:: Input

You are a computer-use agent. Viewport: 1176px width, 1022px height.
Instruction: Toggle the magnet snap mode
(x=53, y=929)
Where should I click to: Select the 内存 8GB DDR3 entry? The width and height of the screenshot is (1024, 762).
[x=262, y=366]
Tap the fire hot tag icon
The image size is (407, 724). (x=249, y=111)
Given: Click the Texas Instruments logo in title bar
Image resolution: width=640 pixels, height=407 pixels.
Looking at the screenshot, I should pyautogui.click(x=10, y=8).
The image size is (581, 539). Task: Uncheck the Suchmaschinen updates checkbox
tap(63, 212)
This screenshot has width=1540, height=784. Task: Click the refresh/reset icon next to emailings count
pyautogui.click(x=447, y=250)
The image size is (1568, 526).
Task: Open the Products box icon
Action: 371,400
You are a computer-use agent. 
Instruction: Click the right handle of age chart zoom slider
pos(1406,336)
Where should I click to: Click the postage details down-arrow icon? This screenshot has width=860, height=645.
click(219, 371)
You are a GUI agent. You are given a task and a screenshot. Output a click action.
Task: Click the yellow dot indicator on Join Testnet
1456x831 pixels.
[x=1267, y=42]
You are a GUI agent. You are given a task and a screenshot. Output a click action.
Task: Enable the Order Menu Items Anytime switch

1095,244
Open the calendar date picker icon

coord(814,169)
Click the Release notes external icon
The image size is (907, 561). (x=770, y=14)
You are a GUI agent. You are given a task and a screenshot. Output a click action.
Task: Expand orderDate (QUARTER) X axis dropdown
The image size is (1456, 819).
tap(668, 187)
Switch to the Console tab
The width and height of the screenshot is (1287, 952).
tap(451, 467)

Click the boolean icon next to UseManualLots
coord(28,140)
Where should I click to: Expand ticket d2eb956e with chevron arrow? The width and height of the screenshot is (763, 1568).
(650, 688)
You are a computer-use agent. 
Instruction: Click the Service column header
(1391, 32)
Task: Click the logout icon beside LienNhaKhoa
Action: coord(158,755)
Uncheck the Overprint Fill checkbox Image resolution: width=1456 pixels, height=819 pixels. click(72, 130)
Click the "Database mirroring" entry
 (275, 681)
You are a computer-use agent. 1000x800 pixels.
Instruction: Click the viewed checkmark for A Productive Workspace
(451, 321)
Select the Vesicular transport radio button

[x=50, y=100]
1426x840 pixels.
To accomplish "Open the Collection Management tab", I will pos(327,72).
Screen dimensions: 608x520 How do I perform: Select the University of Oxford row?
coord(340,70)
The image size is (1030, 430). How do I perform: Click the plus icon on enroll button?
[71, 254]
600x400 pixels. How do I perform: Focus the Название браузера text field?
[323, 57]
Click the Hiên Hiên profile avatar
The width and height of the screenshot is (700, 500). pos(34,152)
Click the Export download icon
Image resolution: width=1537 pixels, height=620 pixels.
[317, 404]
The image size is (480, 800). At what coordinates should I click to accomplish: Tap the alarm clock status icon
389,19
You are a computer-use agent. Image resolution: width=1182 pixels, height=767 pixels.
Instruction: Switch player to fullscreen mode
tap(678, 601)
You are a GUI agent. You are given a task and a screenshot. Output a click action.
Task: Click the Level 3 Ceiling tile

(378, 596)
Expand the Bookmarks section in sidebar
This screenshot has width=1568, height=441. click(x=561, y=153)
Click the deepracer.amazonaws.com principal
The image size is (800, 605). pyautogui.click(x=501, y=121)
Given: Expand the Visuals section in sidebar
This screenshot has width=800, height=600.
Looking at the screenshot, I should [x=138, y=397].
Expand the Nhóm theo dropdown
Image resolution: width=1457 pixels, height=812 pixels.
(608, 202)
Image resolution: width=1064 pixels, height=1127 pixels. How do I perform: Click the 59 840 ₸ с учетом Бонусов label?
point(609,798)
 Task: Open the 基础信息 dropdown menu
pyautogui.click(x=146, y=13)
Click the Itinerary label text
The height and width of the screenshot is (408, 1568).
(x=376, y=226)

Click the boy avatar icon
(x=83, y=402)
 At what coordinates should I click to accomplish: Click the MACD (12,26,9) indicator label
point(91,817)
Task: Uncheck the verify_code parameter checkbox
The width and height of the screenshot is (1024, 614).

::::

Goal: Reproduce every one of the records above line for line, with no change to any character.

Response to this exercise:
You are a computer-use agent. Viewport: 1176px width, 1022px height.
Instruction: Toggle the magnet snap mode
(x=53, y=929)
Where should I click to: Select the 内存 8GB DDR3 entry? The width and height of the screenshot is (1024, 762).
[x=262, y=366]
Tap the fire hot tag icon
The image size is (407, 724). (x=249, y=111)
Given: Click the Texas Instruments logo in title bar
Image resolution: width=640 pixels, height=407 pixels.
Looking at the screenshot, I should pyautogui.click(x=10, y=8).
The image size is (581, 539). Task: Uncheck the Suchmaschinen updates checkbox
tap(63, 212)
This screenshot has width=1540, height=784. Task: Click the refresh/reset icon next to emailings count
pyautogui.click(x=447, y=250)
The image size is (1568, 526).
Task: Open the Products box icon
Action: 371,400
You are a computer-use agent. 
Instruction: Click the right handle of age chart zoom slider
pos(1406,336)
Where should I click to: Click the postage details down-arrow icon? This screenshot has width=860, height=645.
click(219, 371)
You are a GUI agent. You are given a task and a screenshot. Output a click action.
Task: Click the yellow dot indicator on Join Testnet
1456x831 pixels.
[x=1267, y=42]
You are a GUI agent. You are given a task and a screenshot. Output a click action.
Task: Enable the Order Menu Items Anytime switch

1095,244
Open the calendar date picker icon

coord(814,169)
Click the Release notes external icon
The image size is (907, 561). (x=770, y=14)
You are a GUI agent. You are given a task and a screenshot. Output a click action.
Task: Expand orderDate (QUARTER) X axis dropdown
The image size is (1456, 819).
tap(668, 187)
Switch to the Console tab
The width and height of the screenshot is (1287, 952).
tap(451, 467)

Click the boolean icon next to UseManualLots
coord(28,140)
Where should I click to: Expand ticket d2eb956e with chevron arrow? The width and height of the screenshot is (763, 1568).
(650, 688)
You are a computer-use agent. 
Instruction: Click the Service column header
(1391, 32)
Task: Click the logout icon beside LienNhaKhoa
Action: coord(158,755)
Uncheck the Overprint Fill checkbox Image resolution: width=1456 pixels, height=819 pixels. click(72, 130)
Click the "Database mirroring" entry
 (275, 681)
You are a computer-use agent. 1000x800 pixels.
Instruction: Click the viewed checkmark for A Productive Workspace
(451, 321)
Select the Vesicular transport radio button

[x=50, y=100]
1426x840 pixels.
To accomplish "Open the Collection Management tab", I will pos(327,72).
Screen dimensions: 608x520 How do I perform: Select the University of Oxford row?
coord(340,70)
The image size is (1030, 430). How do I perform: Click the plus icon on enroll button?
[71, 254]
600x400 pixels. How do I perform: Focus the Название браузера text field?
[323, 57]
Click the Hiên Hiên profile avatar
The width and height of the screenshot is (700, 500). pos(34,152)
Click the Export download icon
Image resolution: width=1537 pixels, height=620 pixels.
[317, 404]
The image size is (480, 800). At what coordinates should I click to accomplish: Tap the alarm clock status icon
389,19
You are a computer-use agent. Image resolution: width=1182 pixels, height=767 pixels.
Instruction: Switch player to fullscreen mode
tap(678, 601)
You are a GUI agent. You are given a task and a screenshot. Output a click action.
Task: Click the Level 3 Ceiling tile

(378, 596)
Expand the Bookmarks section in sidebar
This screenshot has width=1568, height=441. click(x=561, y=153)
Click the deepracer.amazonaws.com principal
The image size is (800, 605). pyautogui.click(x=501, y=121)
Given: Expand the Visuals section in sidebar
This screenshot has width=800, height=600.
Looking at the screenshot, I should [x=138, y=397].
Expand the Nhóm theo dropdown
Image resolution: width=1457 pixels, height=812 pixels.
(608, 202)
Image resolution: width=1064 pixels, height=1127 pixels. How do I perform: Click the 59 840 ₸ с учетом Бонусов label?
point(609,798)
 Task: Open the 基础信息 dropdown menu
pyautogui.click(x=146, y=13)
Click the Itinerary label text
The height and width of the screenshot is (408, 1568).
(x=376, y=226)

Click the boy avatar icon
(x=83, y=402)
 At what coordinates should I click to accomplish: Click the MACD (12,26,9) indicator label
point(91,817)
Task: Uncheck the verify_code parameter checkbox
The width and height of the screenshot is (1024, 614).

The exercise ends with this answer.